> WORK ITEM:
Please write out all of the entries beneath this line exactly, skipping the pictures.

-- MATERIAL FOR THE TASK follows --

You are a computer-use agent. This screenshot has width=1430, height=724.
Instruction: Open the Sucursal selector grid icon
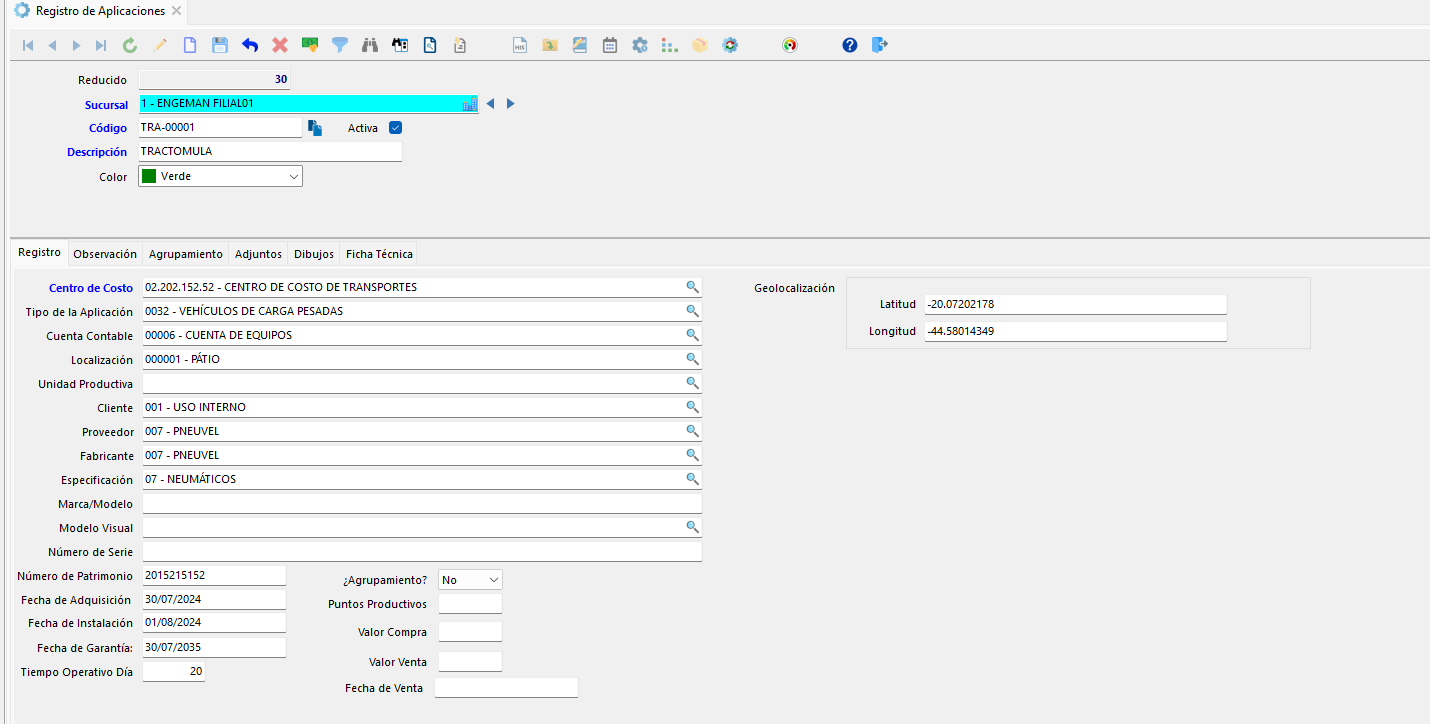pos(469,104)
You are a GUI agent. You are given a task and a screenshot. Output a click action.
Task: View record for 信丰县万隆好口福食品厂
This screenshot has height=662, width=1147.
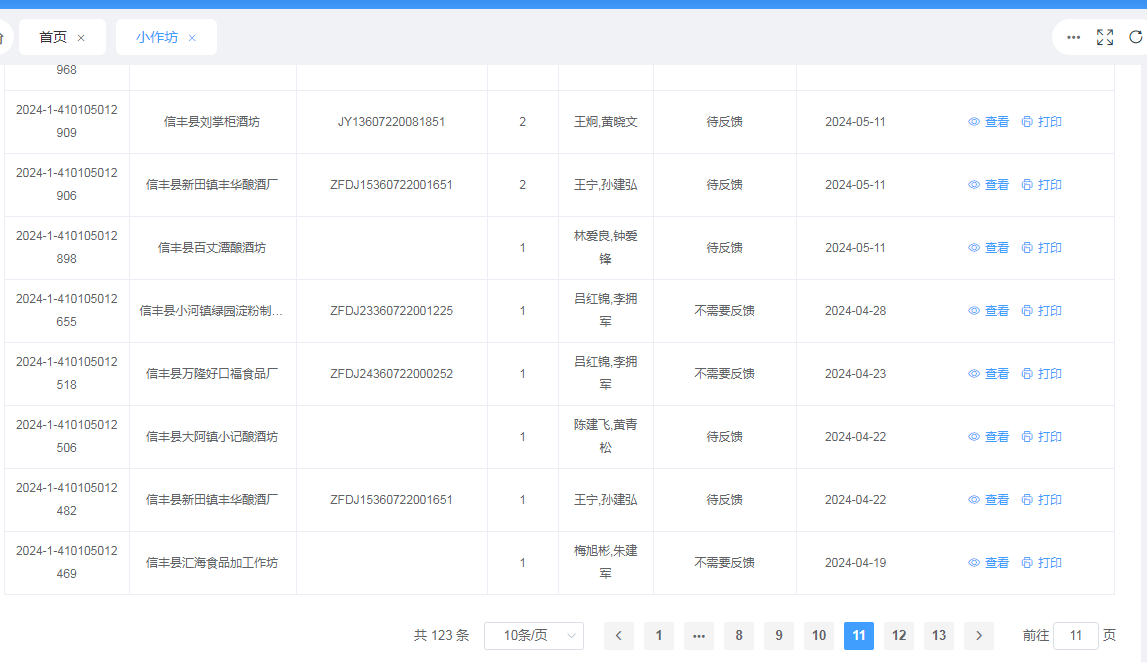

-- MATERIAL FOR THE TASK concluded --

> WRITTEN REPLY:
You are a computer-use agent. This screenshot has width=1430, height=724.
Instruction: Open the Sucursal selector grid icon
pos(469,104)
You are a GUI agent. You are given a task and a screenshot. Output a click action.
Task: View record for 信丰县万隆好口福食品厂
This screenshot has height=662, width=1147.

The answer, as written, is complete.